Paxton is leading a lawsuit filed by 20 Republican state attorneys general across the country. They argue that when Congress passed a tax bill this year eliminating a part of the law requiring people to buy health insurance, the whole law became unconstitutional.
The State of Texas has filed multiple lawsuits against the law, also known as Obamacare. In past statements, Paxton’s office has said the lawsuit takes aim at “Washington's unconstitutional control of the American healthcare system.”
“Texans should be free again to make their own healthcare choices, including which doctor they want to see," Marc Rylander, director of communications for the Office of the Attorney General, said earlier this year.
Democrat Justin Nelson, who is challenging Ken Paxton for attorney general, has focused much of his campaign on the lawsuit.
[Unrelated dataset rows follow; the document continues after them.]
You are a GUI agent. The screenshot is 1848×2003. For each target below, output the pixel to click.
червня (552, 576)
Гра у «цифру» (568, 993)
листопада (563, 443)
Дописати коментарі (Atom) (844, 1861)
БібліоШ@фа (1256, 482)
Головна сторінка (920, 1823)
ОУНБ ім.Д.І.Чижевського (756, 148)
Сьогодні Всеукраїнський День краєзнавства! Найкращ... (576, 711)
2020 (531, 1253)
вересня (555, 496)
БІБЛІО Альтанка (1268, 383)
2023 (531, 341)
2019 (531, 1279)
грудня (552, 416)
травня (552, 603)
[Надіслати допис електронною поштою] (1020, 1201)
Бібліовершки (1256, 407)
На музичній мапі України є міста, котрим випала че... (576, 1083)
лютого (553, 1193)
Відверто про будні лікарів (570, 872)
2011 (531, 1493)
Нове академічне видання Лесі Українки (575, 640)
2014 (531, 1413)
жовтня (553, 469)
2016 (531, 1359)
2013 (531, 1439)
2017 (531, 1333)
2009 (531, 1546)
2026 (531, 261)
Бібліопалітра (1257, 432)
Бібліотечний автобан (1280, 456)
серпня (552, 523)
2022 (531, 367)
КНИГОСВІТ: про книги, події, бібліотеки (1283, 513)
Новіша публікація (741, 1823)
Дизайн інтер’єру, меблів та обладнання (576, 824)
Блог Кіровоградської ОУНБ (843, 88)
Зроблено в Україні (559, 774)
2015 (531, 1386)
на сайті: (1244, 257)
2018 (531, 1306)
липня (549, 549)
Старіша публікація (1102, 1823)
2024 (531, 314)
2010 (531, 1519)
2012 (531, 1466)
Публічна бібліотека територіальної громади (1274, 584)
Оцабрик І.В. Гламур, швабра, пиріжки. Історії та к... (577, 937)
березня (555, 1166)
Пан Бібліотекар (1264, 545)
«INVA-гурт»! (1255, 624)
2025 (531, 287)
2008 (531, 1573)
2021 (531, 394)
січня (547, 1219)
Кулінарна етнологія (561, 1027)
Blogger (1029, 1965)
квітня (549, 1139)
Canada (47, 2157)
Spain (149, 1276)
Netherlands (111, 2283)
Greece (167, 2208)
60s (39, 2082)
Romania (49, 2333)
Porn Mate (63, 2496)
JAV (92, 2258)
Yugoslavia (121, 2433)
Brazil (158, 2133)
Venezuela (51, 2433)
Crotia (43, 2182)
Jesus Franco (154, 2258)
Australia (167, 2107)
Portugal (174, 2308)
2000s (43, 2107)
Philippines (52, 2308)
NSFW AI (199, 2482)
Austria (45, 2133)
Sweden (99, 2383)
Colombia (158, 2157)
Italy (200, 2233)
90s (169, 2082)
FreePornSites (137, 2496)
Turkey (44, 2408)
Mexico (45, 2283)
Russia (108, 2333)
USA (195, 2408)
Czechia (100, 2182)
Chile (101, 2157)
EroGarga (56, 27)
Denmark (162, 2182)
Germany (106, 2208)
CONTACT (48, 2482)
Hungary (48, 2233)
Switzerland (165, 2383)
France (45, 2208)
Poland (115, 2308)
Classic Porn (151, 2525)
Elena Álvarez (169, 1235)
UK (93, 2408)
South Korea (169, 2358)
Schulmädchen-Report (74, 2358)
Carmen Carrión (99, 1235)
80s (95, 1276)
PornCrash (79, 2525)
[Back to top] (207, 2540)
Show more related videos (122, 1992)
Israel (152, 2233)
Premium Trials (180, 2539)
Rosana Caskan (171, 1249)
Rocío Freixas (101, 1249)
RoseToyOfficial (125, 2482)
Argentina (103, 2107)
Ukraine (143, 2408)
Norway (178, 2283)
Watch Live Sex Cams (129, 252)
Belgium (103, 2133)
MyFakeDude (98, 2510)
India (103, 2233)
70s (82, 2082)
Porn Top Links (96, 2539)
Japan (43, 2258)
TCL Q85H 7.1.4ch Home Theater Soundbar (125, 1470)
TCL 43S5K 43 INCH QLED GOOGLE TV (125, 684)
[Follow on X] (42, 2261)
He said Paxton's legal argument is frivolous and threatens protections in the law.
“I don’t think any objective observer of this lawsuit would say it is likely to succeed,” he said.
Nelson said Congress has the ability to remove Obamacare protections for people with pre-existing conditions, but it decided not to.
He said if he is elected, he will withdraw Texas from the lawsuit on his first day in office.
“It is a political lawsuit that is a waste of Texas taxpayer money,” he said. “And if it is successful, it’s going to cost millions and millions of people their pre-existing condition coverage for health insurance.”
Because the Trump administration has decided not to defend the health care law in court, Democratic attorneys general led by California will be defending it.
In court briefs, Paxton has said if the judge decides not to strike down the law in its entirety, he should eliminate Obamacare protections in just those states that are challenging it.
That means a popular part of the law that protects people with pre-existing conditions from being denied health insurance or being priced out of a health plan could be eliminated in Texas, for example, but not in California.